我们设s[i][j]为dp[i][j]的前导状态,即dp[i][j] = dp[s[i][j][j-1] + cost[s[i][j]+1][j].之后我们枚举k的时候只要枚举s[i][j-1]<=k<=s[i+1][j],此时j必须从小到大遍历,i必须从大到小。
用这种方法我的代码跑了140ms。
第二种:斜率优化.其实是借鉴大牛大思路,Here,我只是抛砖引玉而已。这种方法的dp和suma数组必须为64位整数,因为平方和会超过32位整数。
用这种方法我的代码跑了350ms。
第三种:斜率优化.其实是借鉴大牛大思路,Here,我只是抛砖引玉而已。

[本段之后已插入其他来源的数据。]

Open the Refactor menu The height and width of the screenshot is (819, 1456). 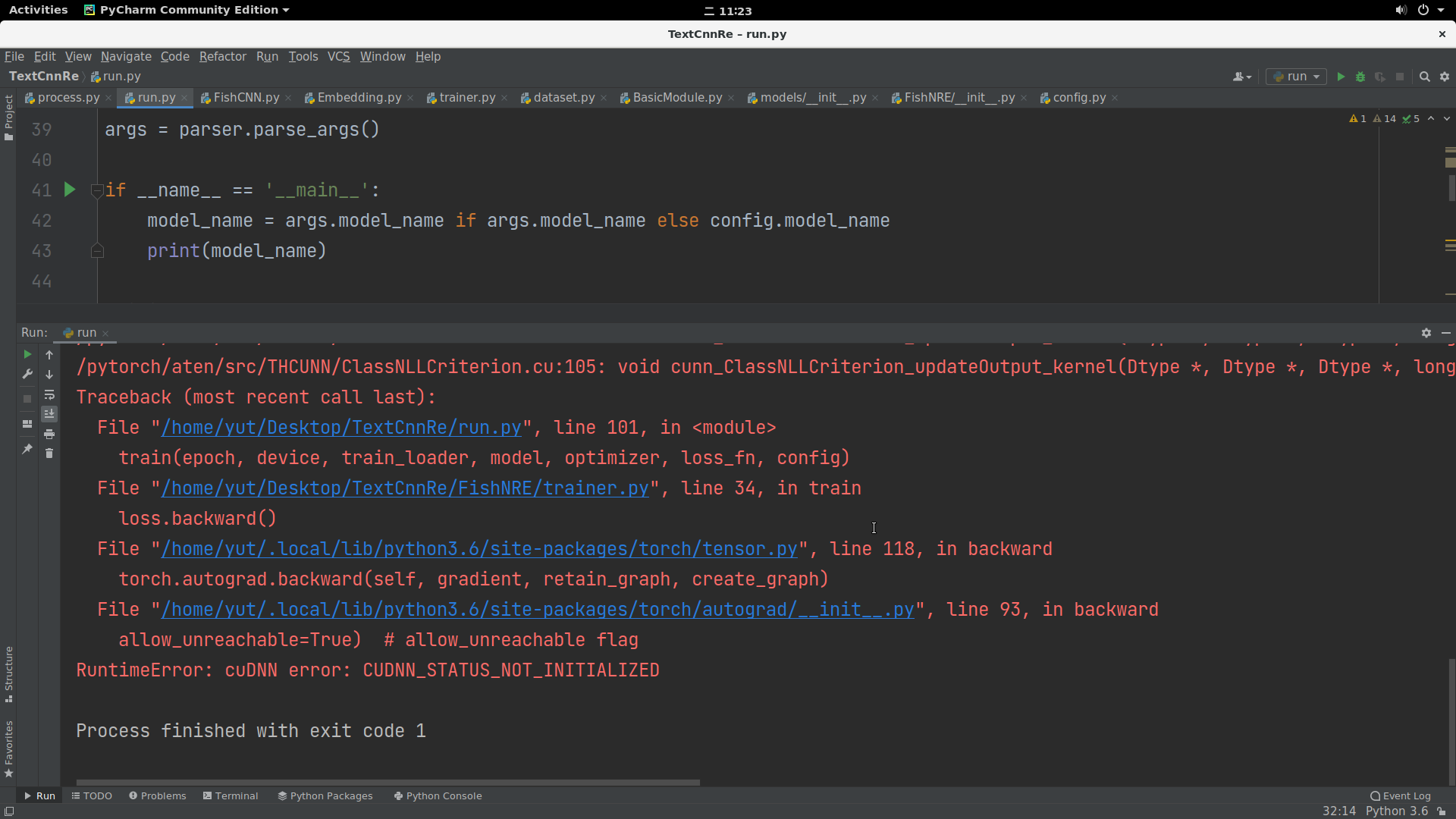222,56
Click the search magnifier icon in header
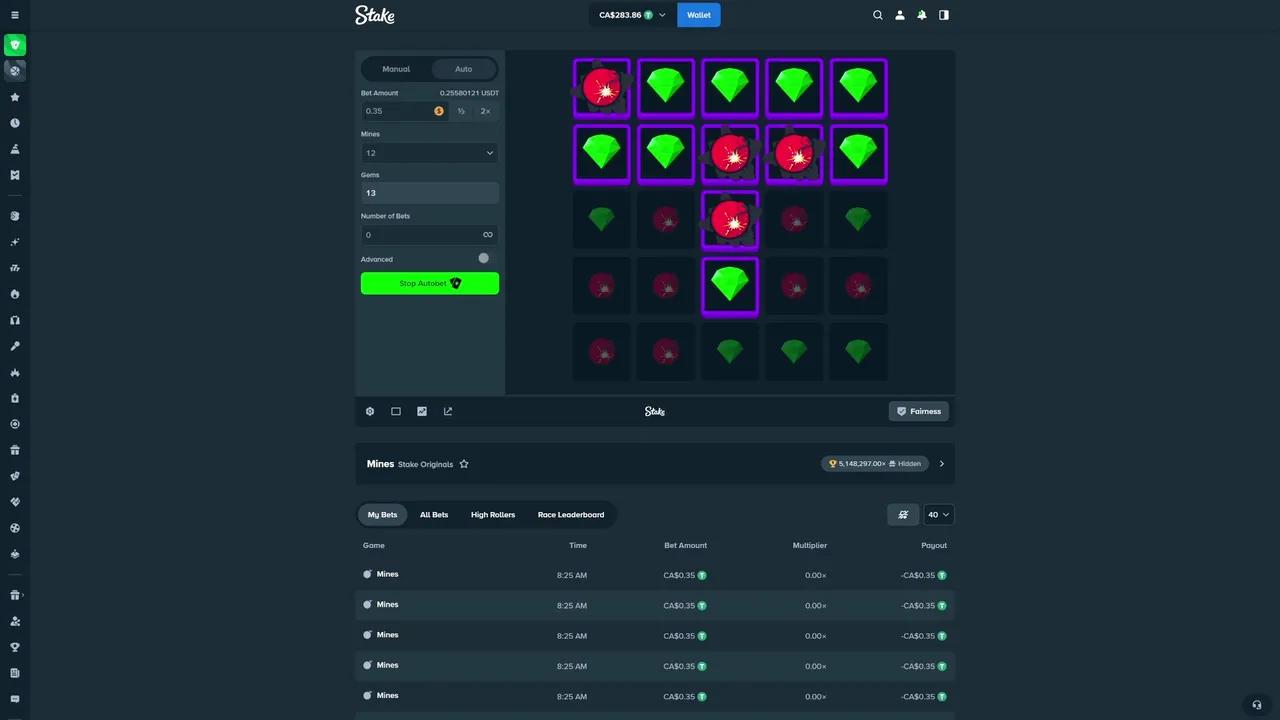Viewport: 1280px width, 720px height. [x=878, y=15]
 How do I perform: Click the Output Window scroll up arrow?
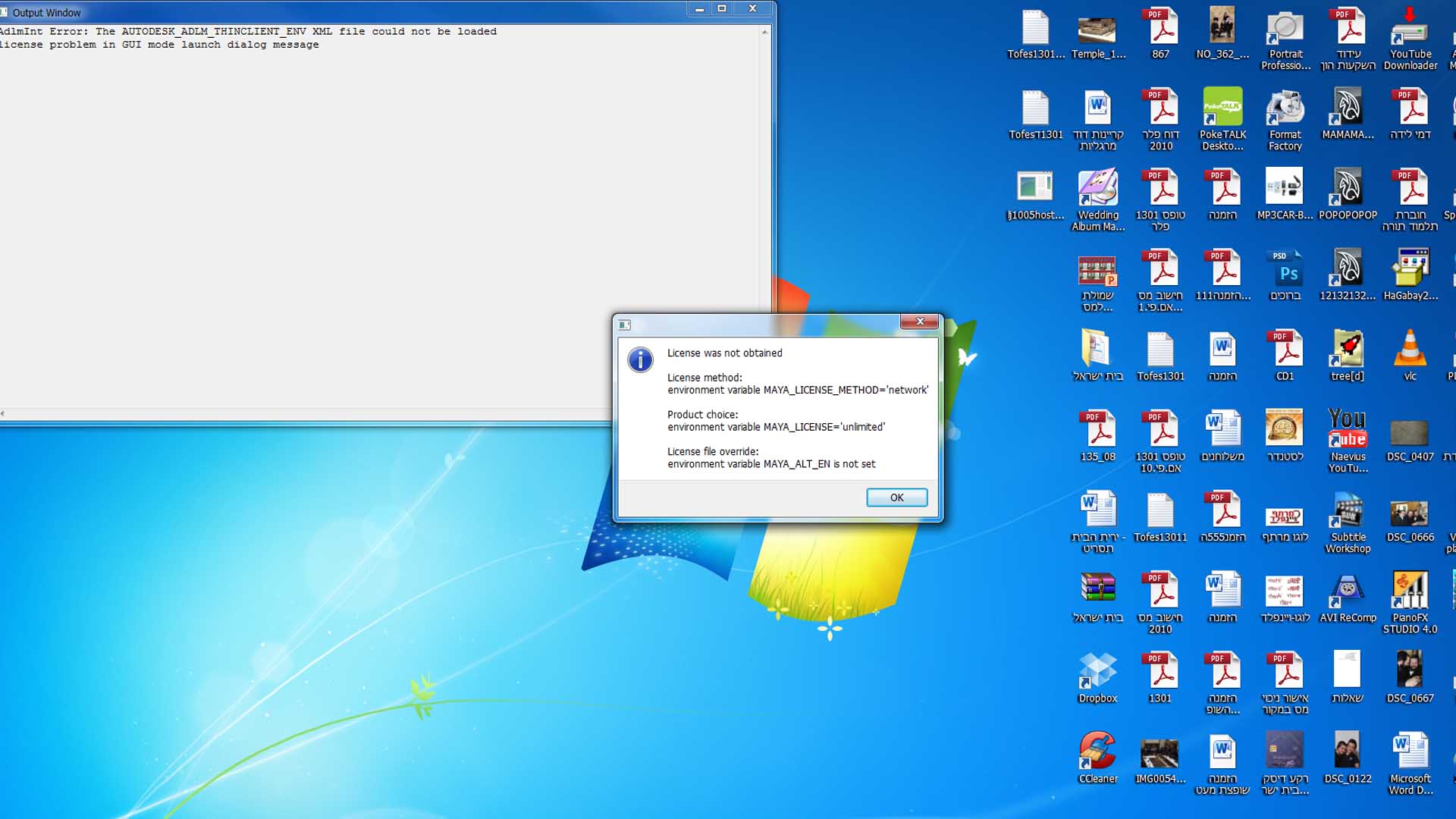[x=764, y=32]
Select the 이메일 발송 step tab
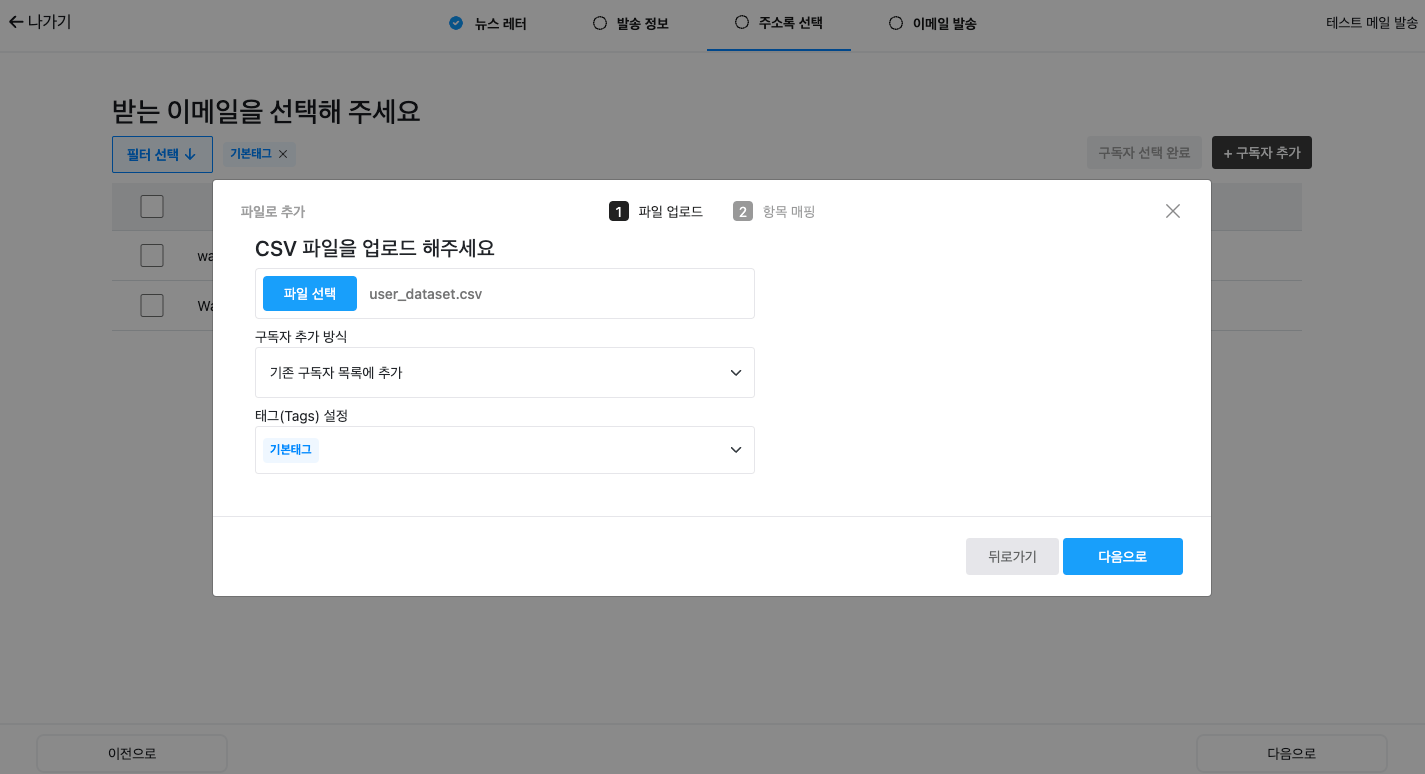1425x774 pixels. [x=931, y=22]
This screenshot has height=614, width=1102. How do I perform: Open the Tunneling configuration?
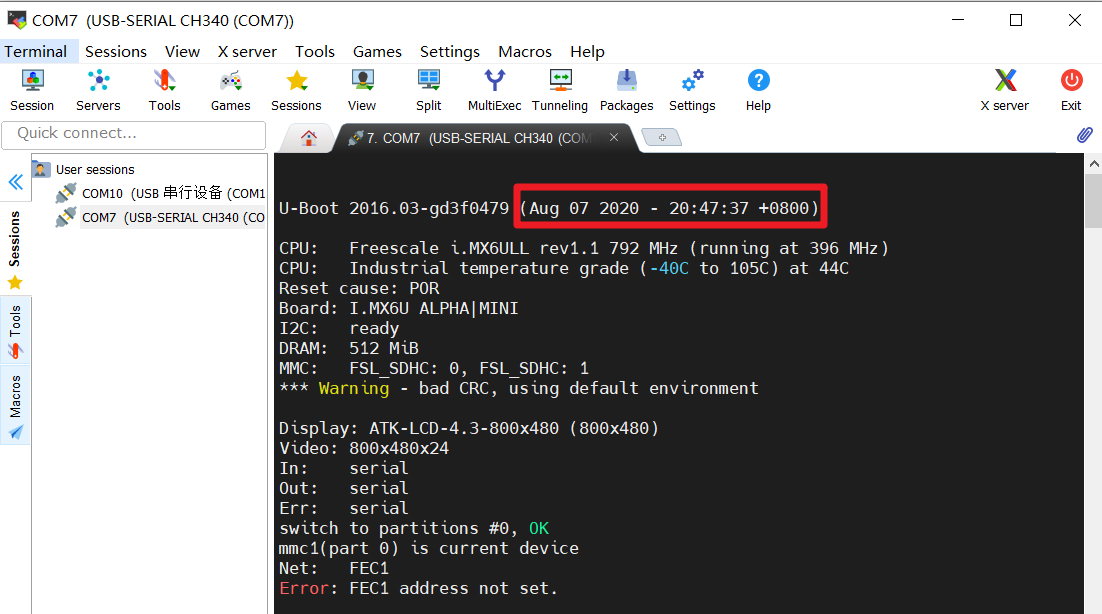pos(560,88)
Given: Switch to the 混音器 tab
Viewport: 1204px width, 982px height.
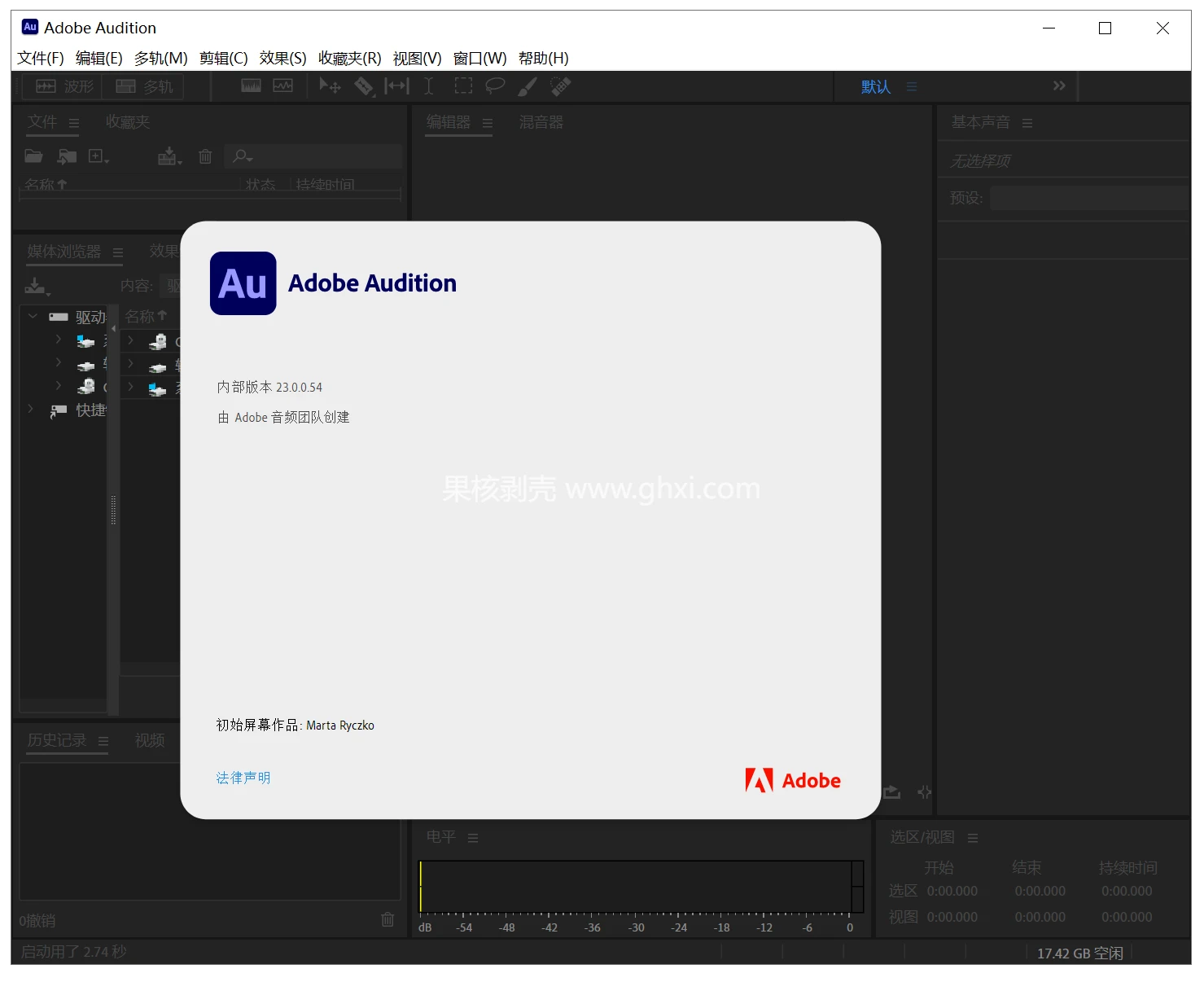Looking at the screenshot, I should click(x=541, y=122).
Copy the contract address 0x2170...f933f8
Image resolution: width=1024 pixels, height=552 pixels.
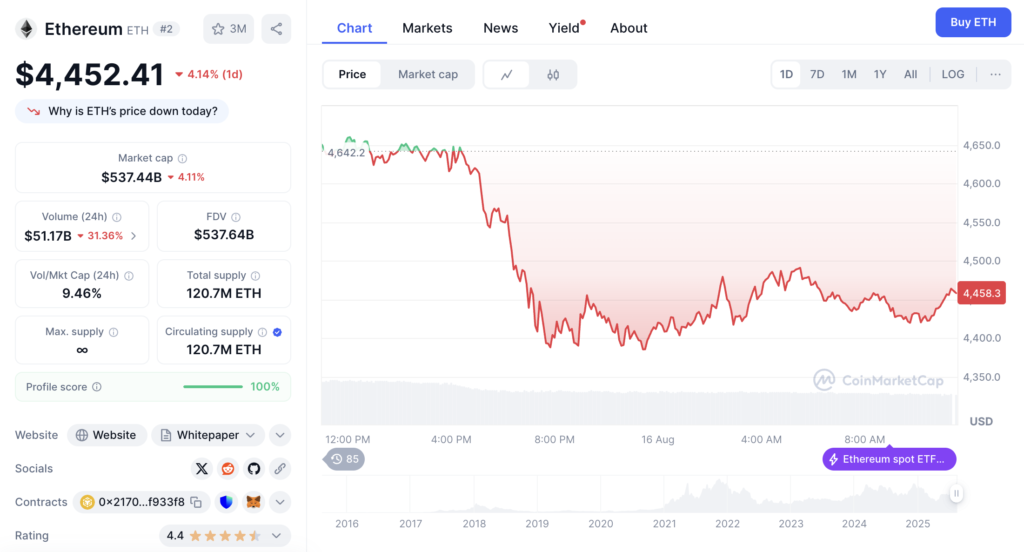[x=196, y=502]
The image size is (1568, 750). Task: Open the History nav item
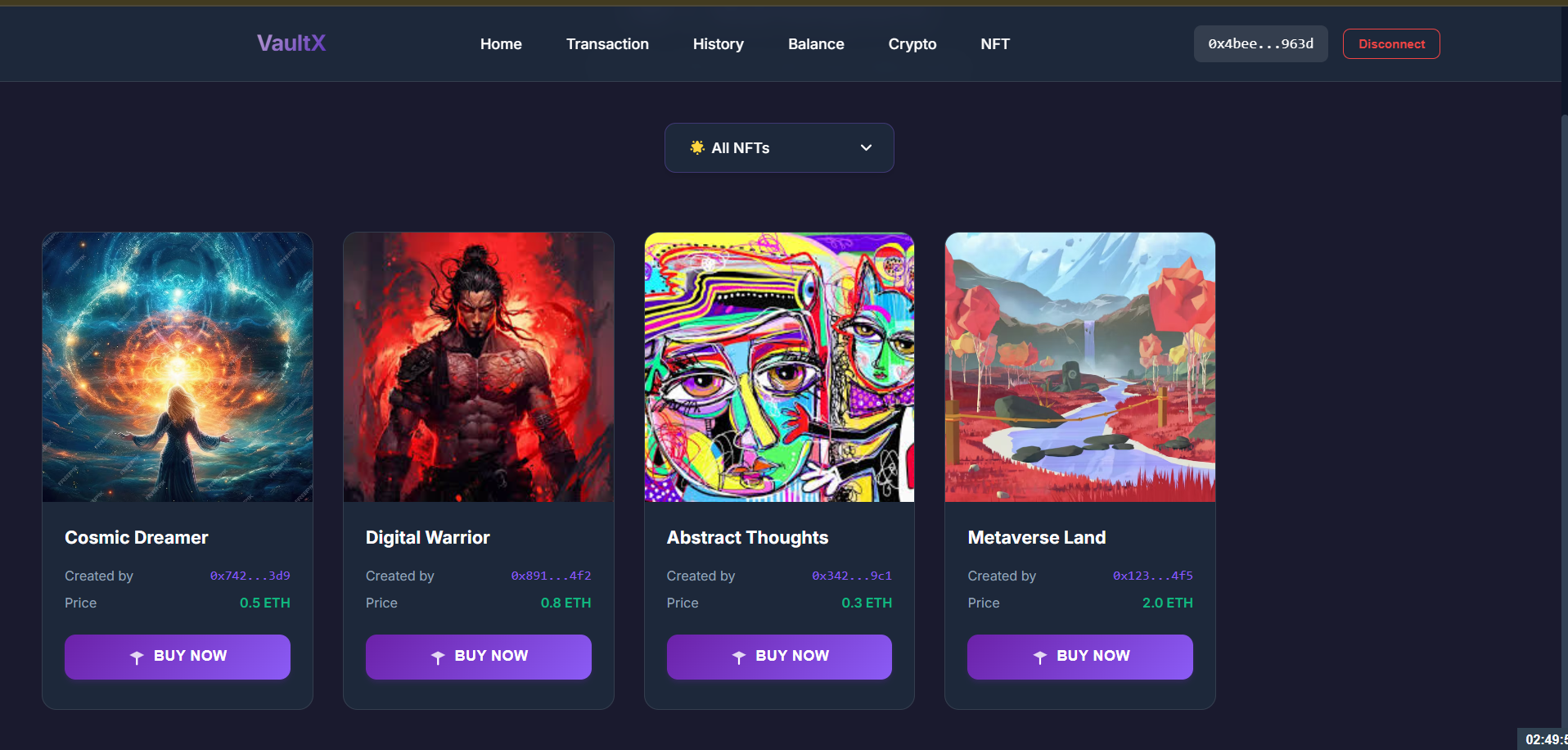719,44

其实这题可以作为模板题,斜率优化大抵如此吧。
用这种方法我的代码跑了109ms。
测试数据:
Input:
4 1
4 5 1 2
4 2
4 5 1 2
5 3
1 2 1 2 1
6 4
7 5 3 6 8 9
10 3
1 4 2 7 5 6 8 5 6 9
OutPut:
17
2
92
15
187
C艹代码:
- //四边形不等式
- #include <stdio.h>
- #include <string.h>
- #define MAX 1100
- #define INF (1<<30)
- int n,m,sum[MAX],cost[MAX][MAX];
- int arr[MAX],dp[MAX][MAX],s[MAX][MAX];
- void Initial() {
- int i, j, k;
- for (i = 1; i <= n; ++i)
- for (j = 1; j <= n; ++j)
- if (j < i) cost[i][j] = 0;
- else cost[i][j] = cost[i][j - 1] + arr[j] * (sum[j - 1] - sum[i - 1]);
- for (i = 0; i <= n; ++i) {
- dp[i][0] = cost[1][i];
- s[i][0] = 0,s[n+1][i] = n;
- }
- }
- int Solve_DP() {
- int i,j,k;
- for (j = 1; j <= m; ++j)
- for (i = n; i >= 1; --i) {
- dp[i][j] = INF;
- for (k = s[i][j-1] ; k <= s[i+1][j]; ++k)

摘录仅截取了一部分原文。